- Records provided -
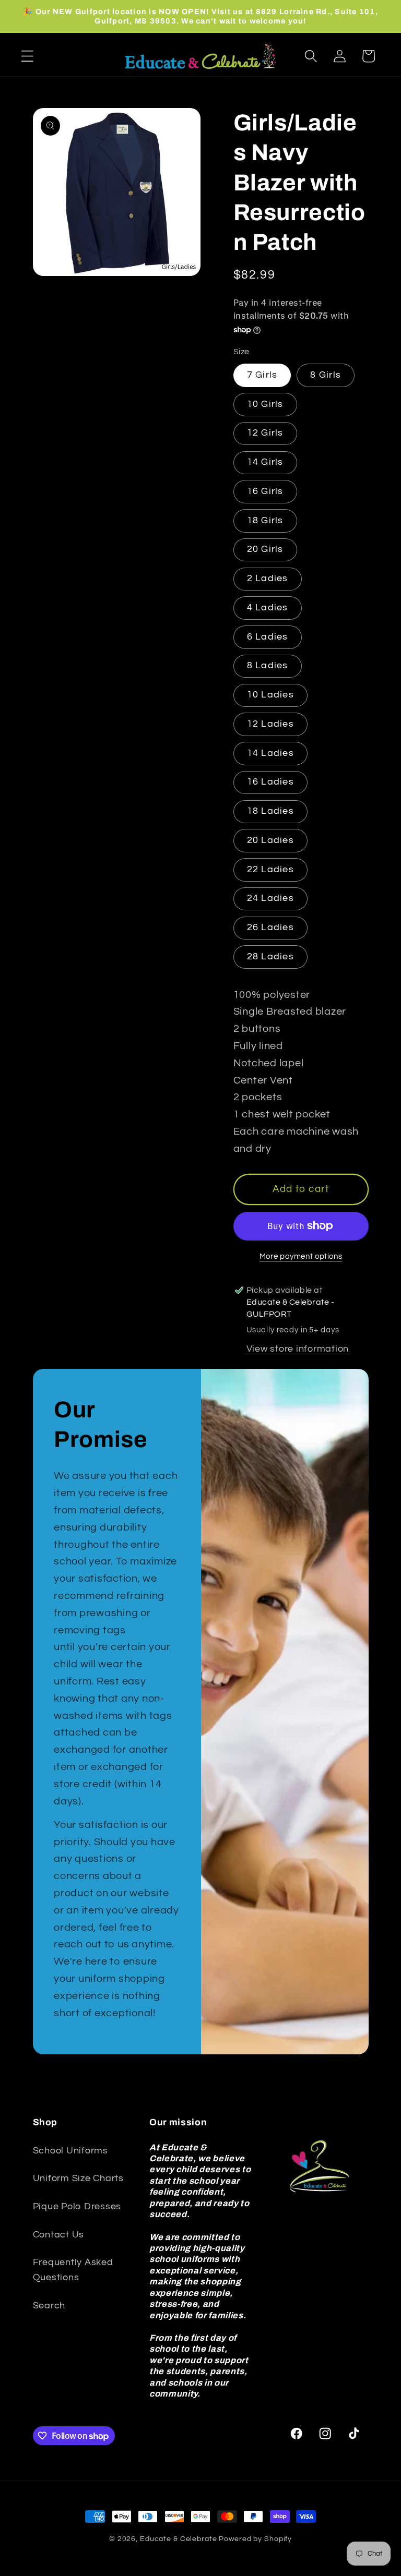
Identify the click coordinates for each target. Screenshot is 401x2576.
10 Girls (265, 404)
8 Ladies (267, 665)
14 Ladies (270, 753)
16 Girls (265, 491)
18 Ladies (270, 811)
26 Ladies (270, 927)
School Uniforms (70, 2151)
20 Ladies (270, 840)
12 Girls (265, 433)
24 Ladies (270, 898)
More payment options (301, 1256)
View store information (297, 1349)
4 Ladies (267, 607)
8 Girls (325, 375)
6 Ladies (267, 637)
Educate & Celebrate (178, 2539)
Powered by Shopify (255, 2539)
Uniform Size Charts (78, 2178)
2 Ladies (267, 578)
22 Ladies (270, 869)
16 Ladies (270, 782)
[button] (27, 56)
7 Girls (262, 375)
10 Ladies (270, 695)
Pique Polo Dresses (77, 2206)
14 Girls (265, 462)
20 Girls (265, 549)
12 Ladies (270, 724)
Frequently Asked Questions (73, 2270)
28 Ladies (270, 956)
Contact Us (59, 2235)
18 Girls (265, 520)
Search (49, 2305)
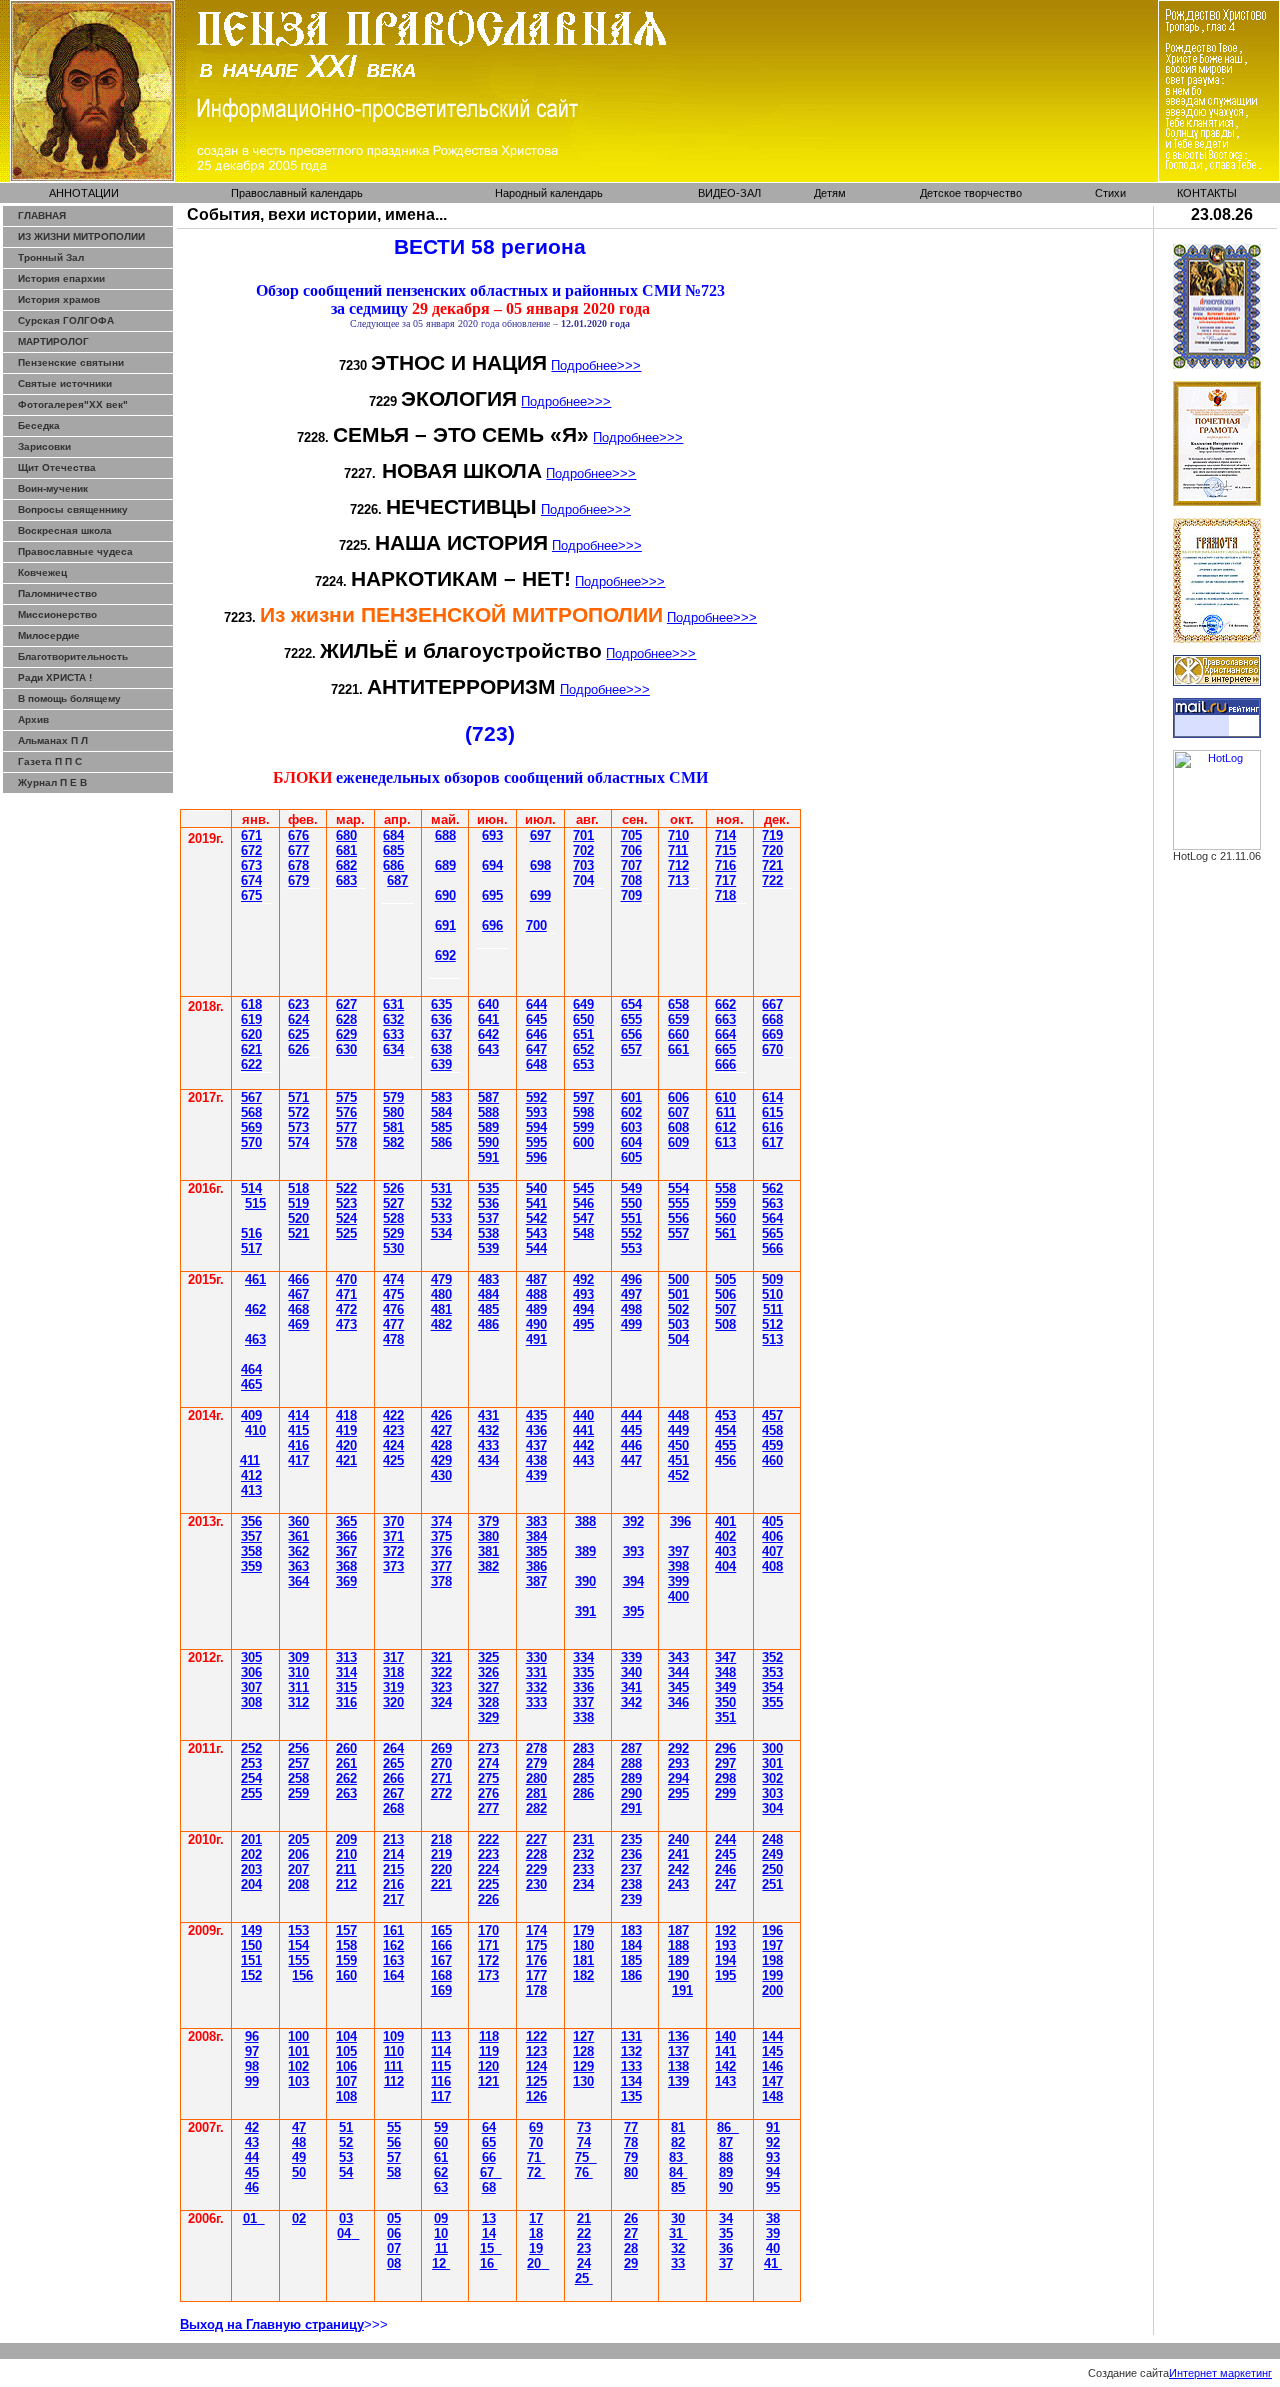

- Assignment -
Send back exactly the lines of the listing above starting at the one with "20 Ladies (270, 840)" and ending at the one with "22 Ladies (270, 869)", inclusive, and no others.

- Task response -
20 Ladies (270, 840)
12 Girls (265, 433)
24 Ladies (270, 898)
More payment options (301, 1256)
View store information (297, 1349)
4 Ladies (267, 607)
8 Girls (325, 375)
6 Ladies (267, 637)
Educate & Celebrate (178, 2539)
Powered by Shopify (255, 2539)
Uniform Size Charts (78, 2178)
2 Ladies (267, 578)
22 Ladies (270, 869)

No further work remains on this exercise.